GT7 is a must-have for anyone who loves racing games. It looks amazing and plays beautifully well. You can make it as easy or challenging as you would like it to make it enjoyable. Yes, I have brake zones and corner points showing but I haven’t learned the tracks very well yet!
It’s a shame that there seems to be a massive emphasis on microtransactions. I am very anti these as I would prefer winning cars through races or at least having a shot at gaining the in-game currency through hard work. For me, it has ruined what should be a rewarding moment when you finally get that car of your dreams.
Here’s what some of the other Thumb Culture writers had to say about GT7:
“Gran Turismo 7 is the first Gran Turismo I have picked up in a long time. I was sceptical due to a lot of the AAA releases flopping so I went in with an open mind and was pleasantly surprised. It contained all the elements that make a Gran Turismo feel like a Gran Turismo. The only thing that falls a bit flat for me, was multiplayer. However, this could potentially be fixed at a later date with patching.

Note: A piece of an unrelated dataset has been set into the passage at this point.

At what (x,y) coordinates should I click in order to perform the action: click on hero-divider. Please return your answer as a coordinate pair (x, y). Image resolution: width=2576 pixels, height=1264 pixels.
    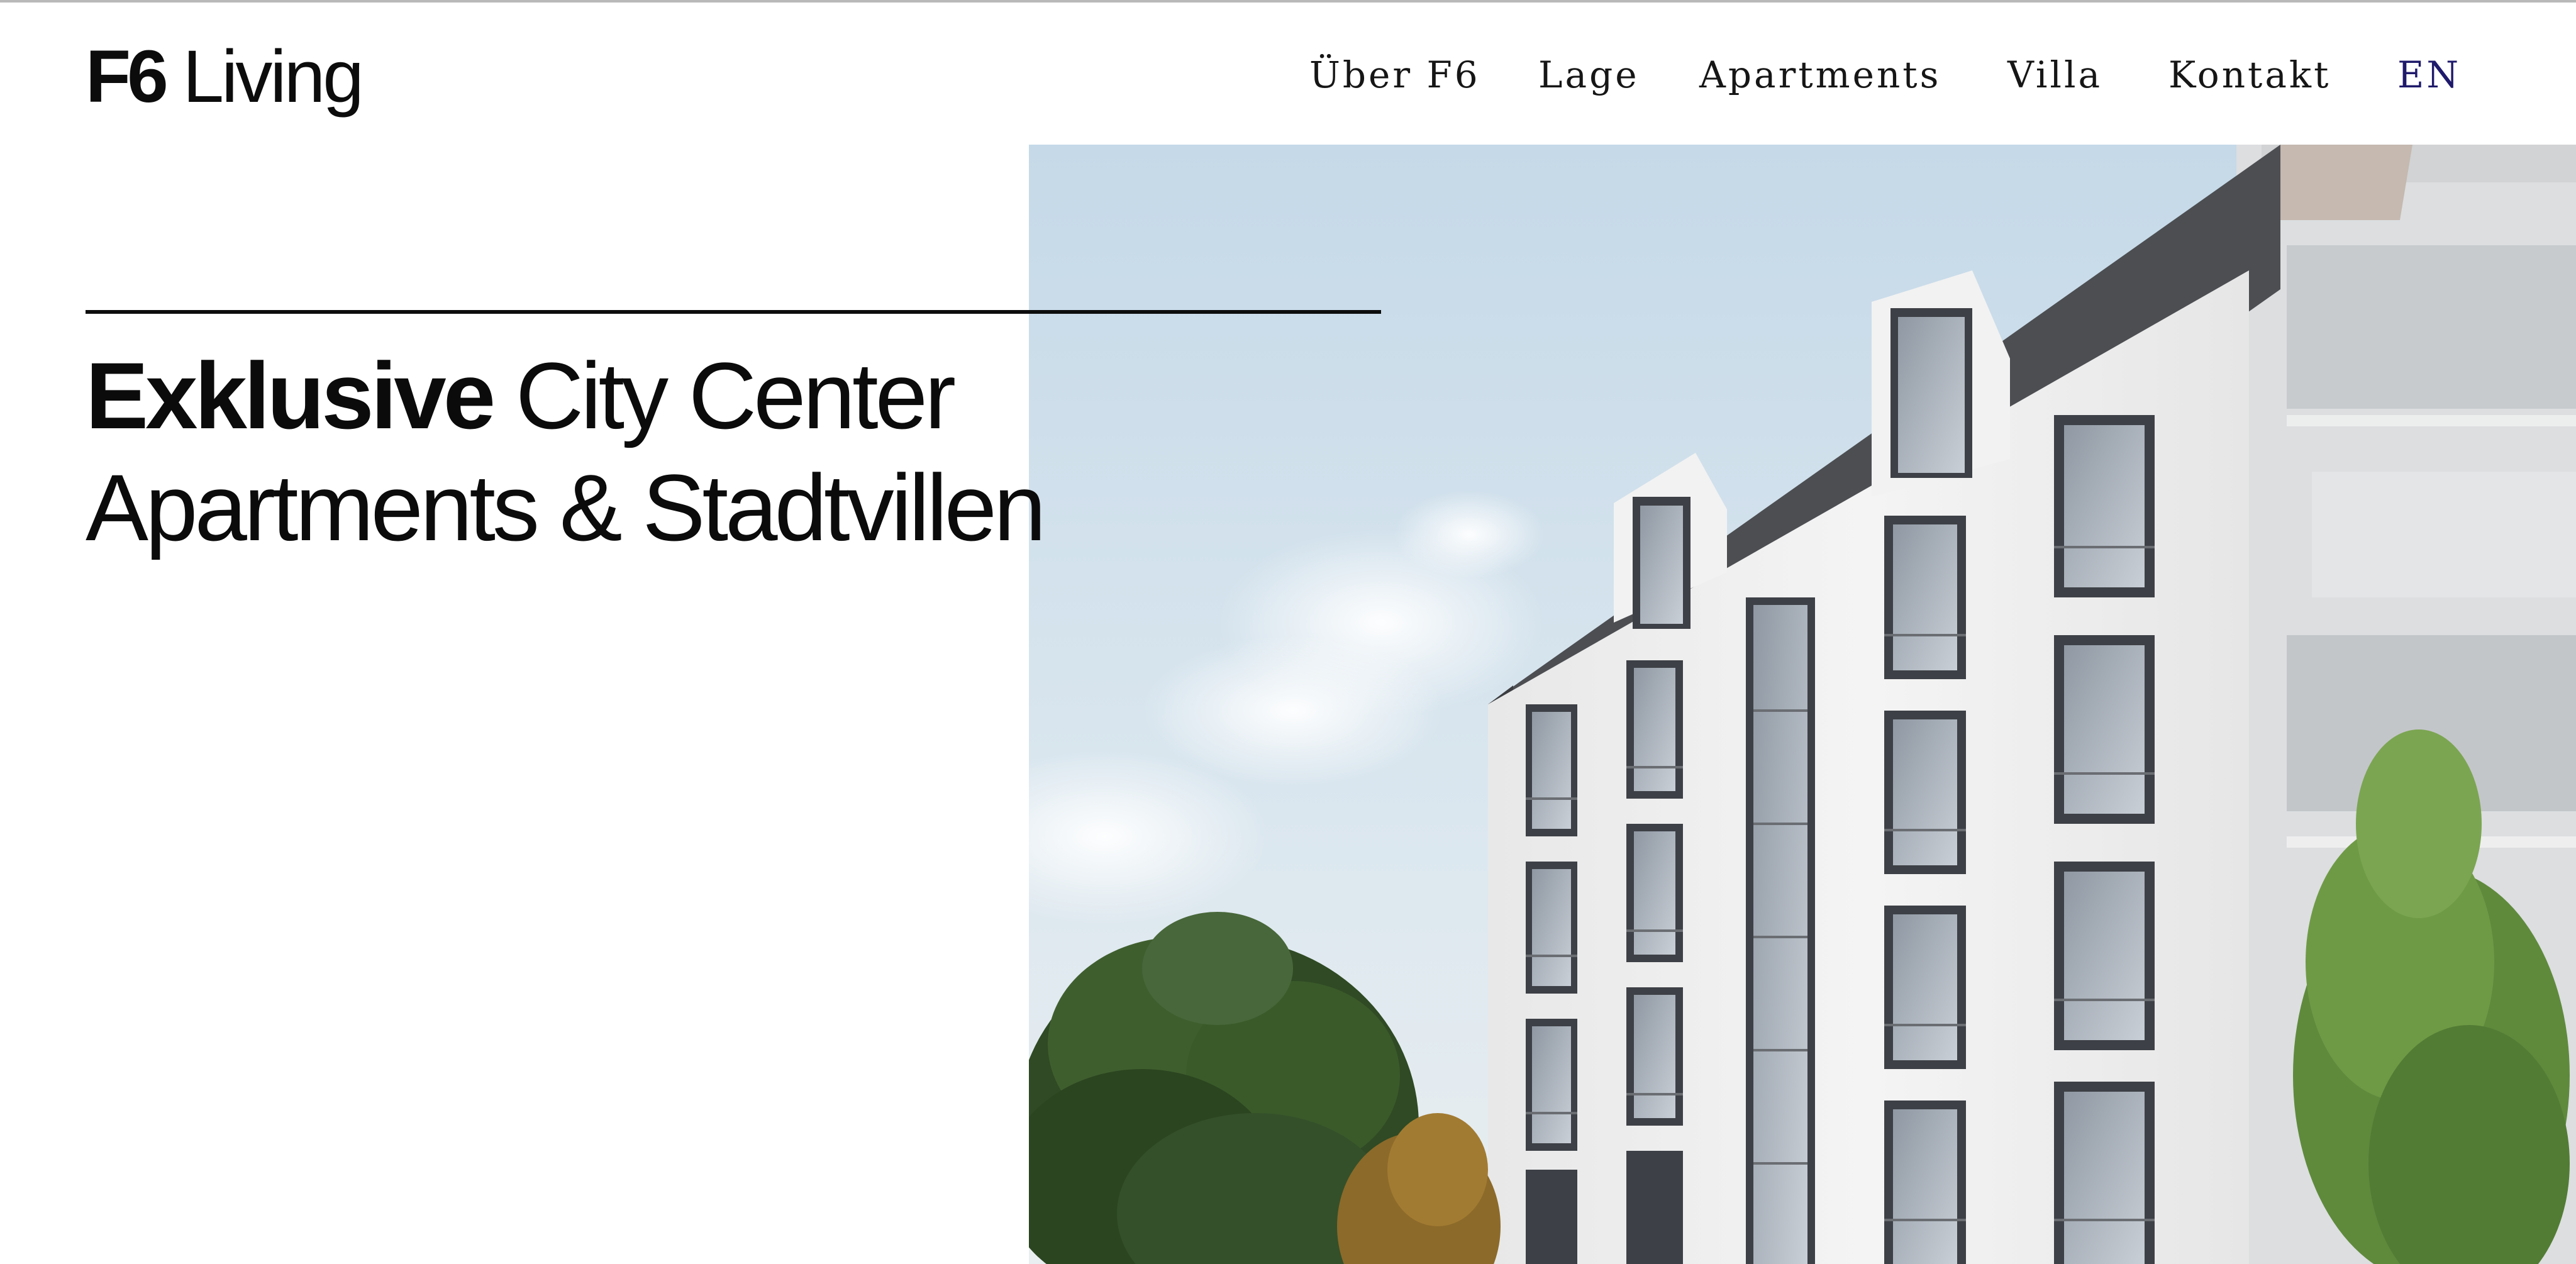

The one thing that did wow me about GT7 is the graphics, with ray tracing on, sit back and enjoy the cut scenes in their most glorious ways. Gran Turismo has never looked as good. Every little detail from the exterior to the interior has been meticulously developed and you can certainly see the amazing effort put into the assets.” Dan
“GT7 returns back to the standard Gran Turismo formula, Gone is the focus on online racing but staying is your car collection drug. Yes, that’s right, from manufacturers all over the world, cars upon cars are here! Added though is the ability to customise these cars with a slightly new look. Each car handles itself totally differently which you would expect from a title with the long traditions of Polyphony. Yes, it’s not perfect, there are a few bits and pieces that could do with being added or changed, but it’s a great return to greatness with Gran Turismo 7” Stu
Gran Turismo 7 scores an impressive Thumb Culture Gold Award.
Disclaimer: A code was received in order to write this review.